Mi ricordo i racconti di una anziana signora, nipote di un eccellente finanziere piemontese, la quale mi disse che suo nonno fu mandato al sud per finir di vuotare il Banco di Napoli e per questo ebbe il titolo di Marchese e la dignità di Senatore.
Il nuovo governo inventò l'emigrazione e la deportazione. Il presidente del Consiglio Luigi Federico Menabrea si adopera per deportare i Briganti in Patagonia, fallito questo tentativo contatta il Console Generale a Tunisi, Luigi Pinna e gli chiede di studiare la possibilità di stabilire in Tunisia una colonia penitenziaria italiana. Anche qui non riesce e quindi chiede agli inglesi di poter costruire un carcere per meridionali sull'isola di Socotra e all'Olanda un'autorizzazione identica per un'area del Borneo. Tutti questi tentativi andati a vuoto non impediscono comunque la spedizione forzata di migliaia di ex soldati borbonici non confluiti nell' esercito sabaudo, nell'America dilaniata dalla guerra di secessione. Il trombettiere del generale Custer era di Salerno ed in Louisiana i meridionali italiani formarono un reggimento. Ed i nuovi governi si troveranno a conoscere la mafia: quella rete di inteligence e di potere creata dalla Massoneria per agevolare Garibaldi e controllare territorio e popolazione, una volta finita la sua funzione istituzionale, aveva pensato bene di mettersi in proprio e di lavorare per i suoi interessi, che oggi sappiamo bene quali possono essere. Ultimo suo atto patriottico, nell'ultima guerra spianare la strada per lo sbarco americano in Sicilia.
Altro problema quello della gestione dei capitali bancari. Dopo aver vuotato le casse del Banco di Napoli e di Quello di Sicilia -e prima vi ho detto a quanto ammontassero- si cominciò temere le concorrenze. Da qui lo scandalo della Banca Romana, fondata per riunire i capitali della nobiltà papalina e dei benpensanti di fede cattolica, stroncata con subdole manipolazioni, sporchi colpi di mano e tragiche conseguenze. E le speculazioni edilizie, con il coinvolgimento dei politici, che oltre a distruggere i più bei parchi dell'antica capitale papale espropriati per pubblica utilità, si giovavano di aste truccate e concessioni particolari per gli amici e gli amici degli amici; e così per le forniture statali e le nuove imprese industriali; ed è anche per questo che oggi ci ritroviamo al centro di Roma un Vittoriano -controaltare laico a S. Pietro- bianco latte invece che travertino dorato come tutta la città: l'Altare dei Caduti fu eseguito in pietra bianca di Brescia. Guarda caso, il presidente Zanardelli era Bresciano! come dice Giustino Fortunato in una lettera a Pasquale Villari del 2 settembre 1899: è provato, contrariamente all'opinione di tutti, che lo stato italiano profonde i suoi benefici finanziari nelle province settentrionali in misura ben maggiore che nelle meridionali.

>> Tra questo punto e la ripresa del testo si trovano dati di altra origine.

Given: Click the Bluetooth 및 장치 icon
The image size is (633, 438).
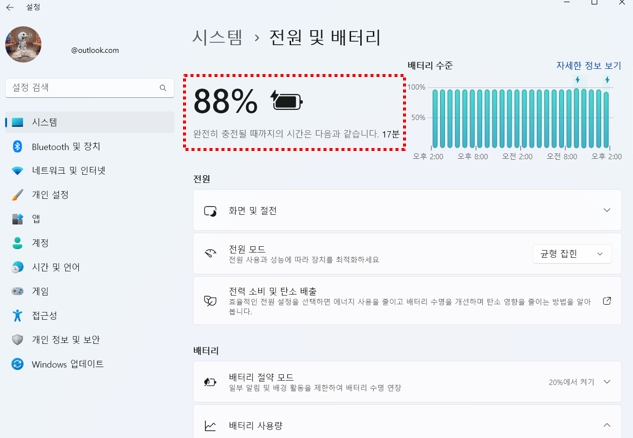Looking at the screenshot, I should point(17,147).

Tutto questo dovrebbe far ragionare su quanto fu mal condotta l'Unità d'Italia, questo miracolo che pure doveva verificarsi, perché oramai i tempi erano quelli giusti. Quanto avvenuto, a distanza di più di un secolo e mezzo, sarebbe bello che portasse a momenti di riflessione.

Passerò ora a dirvi come io vedo questo fatto così importante e necessario.

“Italia mia, benché il parlar sia indarno alle piaghe mortali che nel bel corpo tuo si' spesse veggio…”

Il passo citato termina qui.